Fig. 4. Predicted potential functional TF networks based on machine learning.

A Expression patterns of 740 differentially expressed continuous TFs from different co-expression modules. B Receiver operating characteristic of differentially expressed continuous TFs from each co-expression module. The AUC is used to assess the quality of machine learning. The AUC of the diagonal is 0.5. C Functional significance distribution of predicted TF networks and random TF networks. D Schematic of the global atlas of inferred functional TF networks in striatal development. E Example of TF networks with different functions of known and unknown subunits. The width of the edges increases with the increase of correlation score. The shape of the node represents whether it is a homologous TF to human (circular node for homology to humans, triangle node for unique in mouse). The color of the node border represents whether the TFs are associated with nervous system disease (black border for disease TFs, gray border for non-disease TFs). The black node indicates potential functional TFs. Expression patterns of representative TF networks are shown on the right by heatmap.

Fig. 5. Novel functions of Six3 predicted from TF networks.

A Part of the BiNGO results for a TF network, as visualized in Cytoscape. Red categories are the most significantly overrepresented. Yellow nodes are not significantly overrepresented, which include orange nodes in the context of the GO hierarchy. The size of a node is proportional to the number of genes in the test network annotated to the corresponding GO category. B Topological representation of the reconstructed “regulation of neuron apoptotic process” TF regulatory network using ARACNE. TFs are represented as nodes and inferred interactions as edges. Gray nodes indicate the known functional TFs. Potential functional TFs are colored orange. The degree of orange nodes is shown on the right. C The expression of cleaved Caspase-3 in Six3-CKO striatum increases significantly compared to controls at P0. Scale bars: 100 μm in c. D Histogram showing that the number of cleaved Caspase-3⁺ cells was increased in Six3-CKO mice. (Student’s t test, ***P < 0.001, n = 3 mice per group, mean ± SEM). Lv lateral ventricle. Str striatum. E Histogram of DEGs in the LGE at P0 between control and Six3-CKO mice. The 16 DEGs associated with “regulation of neuron apoptotic process” are shown. F A GRN of these “regulation of neuron apoptotic process” genes was inferred by Genie3. The edge direction represents the regulatory interaction from regulatory genes to target genes. Node size and color are proportional to the number of genes (in-degree and out-degree). G Key downstream genes that are candidates for regulating the neuron apoptotic process. The significantly changed genes in Six3-CKO mice versus wild-type mice are shown. Genes are colored by their importance (degree) in the “regulation of neuron apoptotic process” GRN, and the gene font size increases with its degree.

Fig. 6. Meis2 regulates neuronal apoptotic processes in the striatum.

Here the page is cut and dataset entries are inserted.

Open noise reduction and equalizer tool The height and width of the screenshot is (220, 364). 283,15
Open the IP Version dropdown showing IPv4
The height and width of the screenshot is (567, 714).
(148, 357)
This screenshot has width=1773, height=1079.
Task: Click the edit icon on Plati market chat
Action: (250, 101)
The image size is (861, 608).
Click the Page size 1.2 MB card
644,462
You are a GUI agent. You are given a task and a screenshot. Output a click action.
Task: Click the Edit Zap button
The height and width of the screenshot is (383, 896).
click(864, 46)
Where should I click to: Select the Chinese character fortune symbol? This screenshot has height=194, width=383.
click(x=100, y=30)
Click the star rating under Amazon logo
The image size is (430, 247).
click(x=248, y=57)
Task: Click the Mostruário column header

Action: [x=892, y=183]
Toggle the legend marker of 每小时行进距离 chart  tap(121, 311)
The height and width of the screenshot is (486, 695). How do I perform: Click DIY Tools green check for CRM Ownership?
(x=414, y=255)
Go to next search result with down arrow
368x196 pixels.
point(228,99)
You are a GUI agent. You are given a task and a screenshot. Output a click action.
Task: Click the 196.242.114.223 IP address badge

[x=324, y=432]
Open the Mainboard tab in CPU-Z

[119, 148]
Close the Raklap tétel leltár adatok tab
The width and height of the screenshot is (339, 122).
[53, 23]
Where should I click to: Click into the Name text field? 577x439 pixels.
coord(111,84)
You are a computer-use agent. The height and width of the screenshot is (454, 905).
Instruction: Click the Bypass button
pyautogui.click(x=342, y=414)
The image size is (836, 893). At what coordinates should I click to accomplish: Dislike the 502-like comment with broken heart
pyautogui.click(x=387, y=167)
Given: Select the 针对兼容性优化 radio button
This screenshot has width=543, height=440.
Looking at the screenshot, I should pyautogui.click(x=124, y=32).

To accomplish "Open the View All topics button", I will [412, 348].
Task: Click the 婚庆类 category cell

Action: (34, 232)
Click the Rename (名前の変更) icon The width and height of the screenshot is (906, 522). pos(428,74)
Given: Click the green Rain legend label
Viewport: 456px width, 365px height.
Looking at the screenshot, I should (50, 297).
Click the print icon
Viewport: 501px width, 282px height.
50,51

A The generation of the Meis2^Flox allele. The Meis2 gene-targeting vector was designed to delete exon 8 of Meis2. B Deletion of the Meis2 gene was confirmed at the mRNA level by in situ hybridization. C The immunofluorescence staining of cleaved Caspase-3 in Meis2-CKO striatum and controls at P0. Scale bars: 100 μm in b and c. D Histogram showing that cleaved Caspase-3⁺ cells were increased in Meis2-CKO at P0. (Student’s t test, ***P < 0.001, n = 3 mice per group, mean ± SEM). Lv lateral ventricle. Str striatum. E Histogram of DEGs in the LGE between control and Meis2-CKO mice at P0. The 18 DEGs associated with “regulation of neuron apoptotic process” are shown. F A GRN of these “regulation of neuron apoptotic process” genes was inferred by Genie3. The edge direction represents the regulatory interaction from regulatory genes to target genes. Node size and color are proportional to the number of genes (in-degree and out-degree). G The significantly changed genes in Meis2-CKO mice compared to control mice are shown which are candidates for regulating the neuron apoptotic process. Genes are colored by their importance (degree) in the “regulation of neuron apoptotic process” GRN, and the gene font size increases with its degree.